From celebrity role models within the Black community to local idols, Marielle paints to shine light upon the positivity that BIPOCs infuse into communities. “It does help to see more black women out in public,” Marielle says. “And that’s honestly, the majority of my art. I love to paint black people in a positive light, because I feel that we need to be seen more in a positive light, which is why I painted Aaliyah and Gil Scott-Heron. I've always liked to find Black people, even local, to paint just to show more of our culture, whether it’s musically, acting, or entertainment. Just show it and bring it joy for everyone.”
Marielle has found a deeper connection to her art through music. It’s not just about setting the mood. It’s about accessing the flow state and finding the essence of the piece.

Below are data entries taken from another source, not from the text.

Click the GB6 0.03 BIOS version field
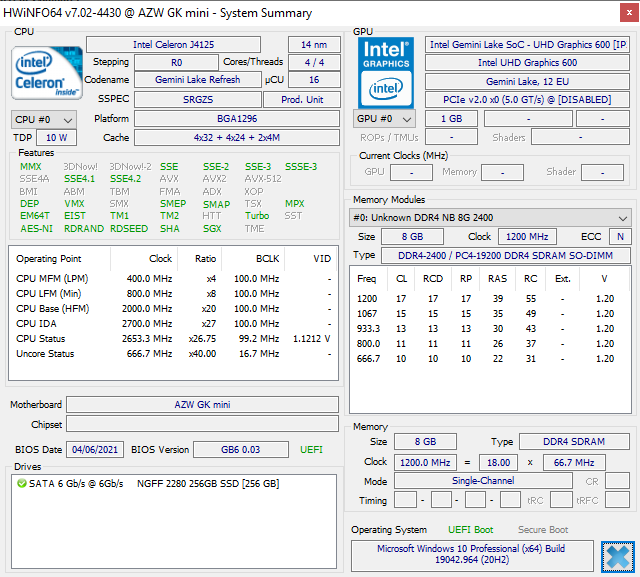The height and width of the screenshot is (577, 640). (241, 450)
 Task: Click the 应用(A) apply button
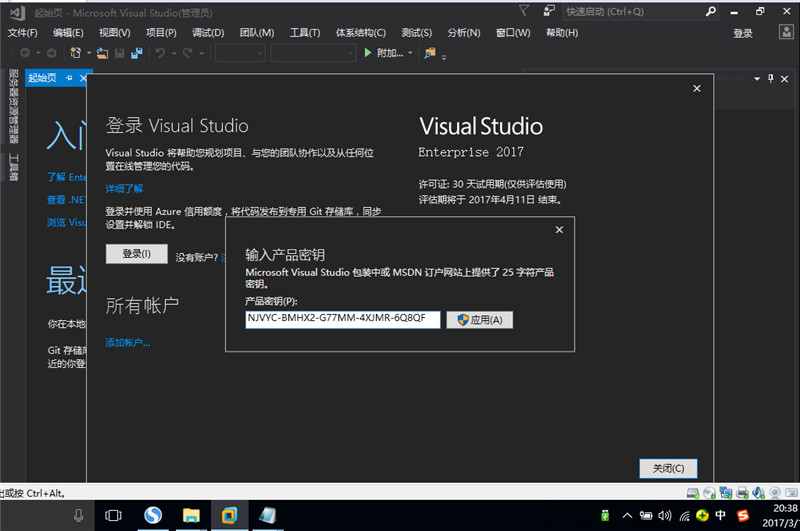coord(480,320)
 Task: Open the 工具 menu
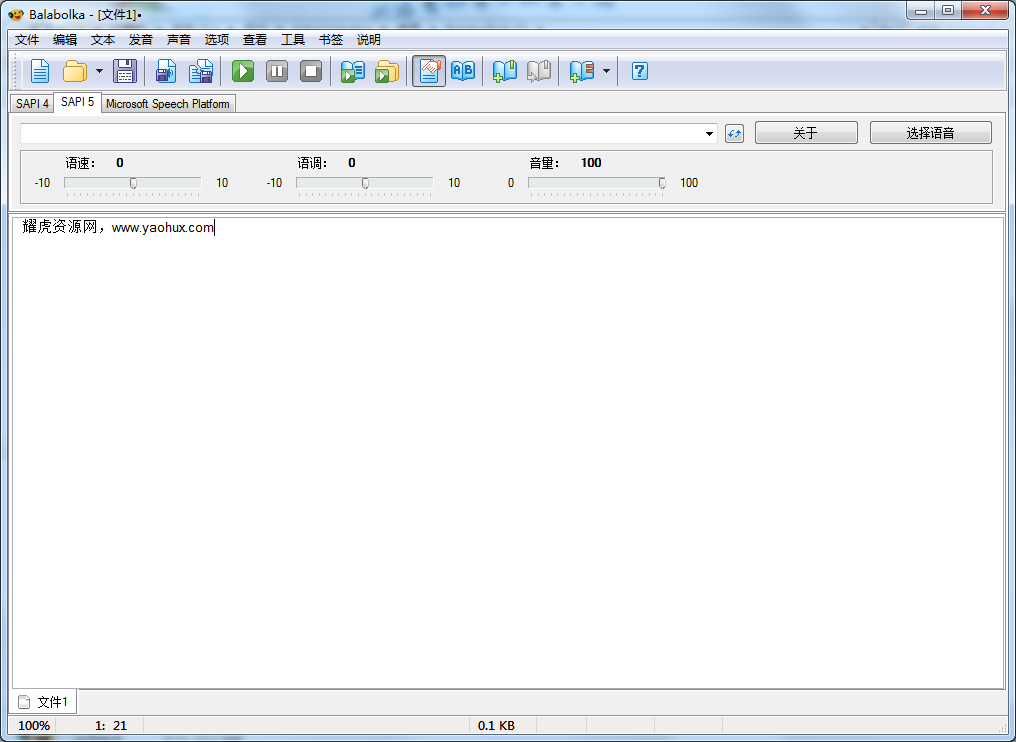pyautogui.click(x=292, y=40)
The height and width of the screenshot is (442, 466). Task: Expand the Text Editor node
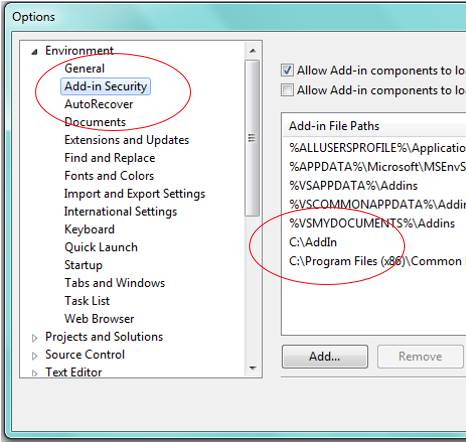coord(34,373)
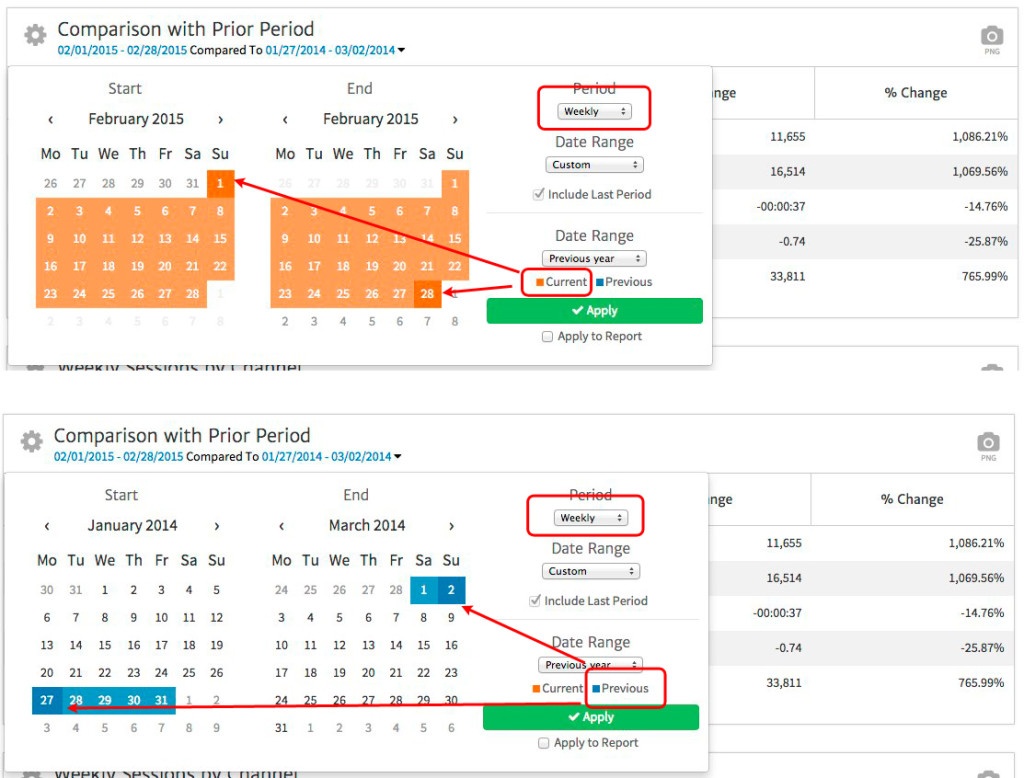Image resolution: width=1024 pixels, height=778 pixels.
Task: Open settings gear beside Weekly Sessions by Channel
Action: [33, 369]
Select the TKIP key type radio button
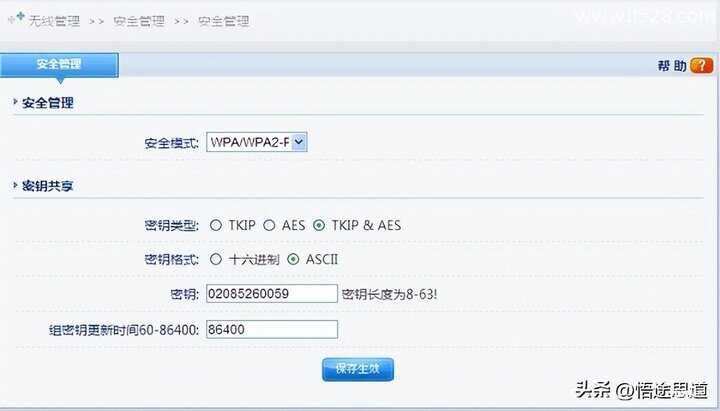The width and height of the screenshot is (720, 411). [216, 225]
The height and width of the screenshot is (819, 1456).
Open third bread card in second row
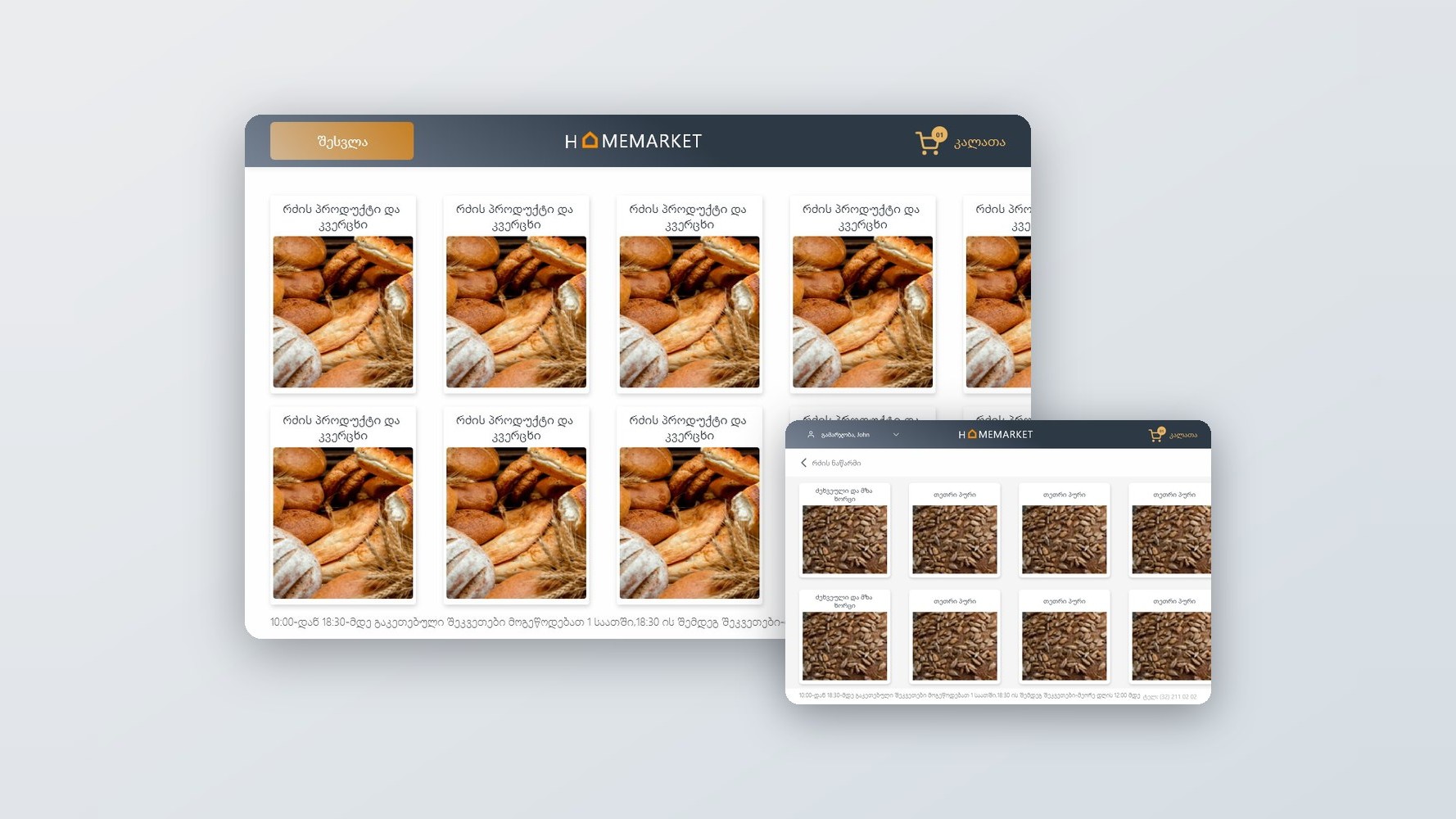[690, 505]
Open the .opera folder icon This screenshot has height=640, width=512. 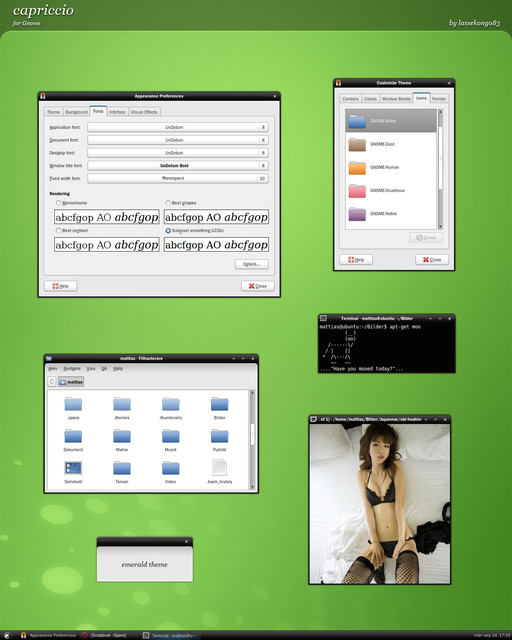[x=73, y=404]
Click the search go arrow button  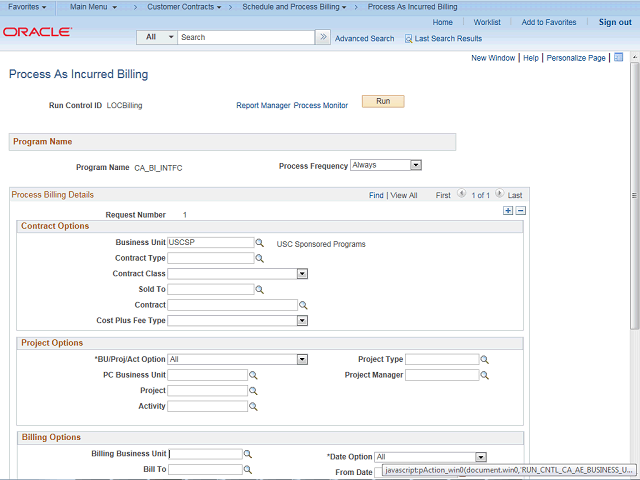(x=323, y=37)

“When I’m outside painting a mural, I can hear cars going by, I can hear people talking, I can hear construction,” Marielle says. “And I like to have music on and my headphones on so I can silence everything else, and just be present and focus on what’s in front of me. Because when you’re focused on one thing at a time, it really does make it better. It’s easier for me to capture the essence of whatever I’m painting, whether it’s a flower, or it’s a person. That’s always my goal: to capture the essence.” And because Marielle paints a lot of musicians, she often finds their essence in their music. “I like to listen to whoever’s music I’m painting,” Marielle says. “If I’m painting Whitney Houston, I listen to Whitney Houston, because everything comes full circle when I do that.”
“With this painting, I was trying to capture a piece of me to share a little bit more of my essence.”
This time, Marielle’s subject wasn’t another artist, but herself. It gave her a moment to pause from looking at the essence in others and instead rediscover the essence within herself.
“Self-portraiture to me is actually harder because you’re analyzing your own face,” Marielle says. “In grade school, we had to do a lot of self-portraits. I could never make it look like me at all. But I noticed a difference this time. I could not be so judgmental of myself and just paint the eyes and the nose. I love my gold hoops. I wear those all the time. So I decided to keep the gold in the painting. And then the fun part was the splash of gold all over the painting, because it was just so freeing. I could really be in the moment, because it didn’t have to be any type of form. I was just throwing it on there and seeing what happens. And it was awesome.”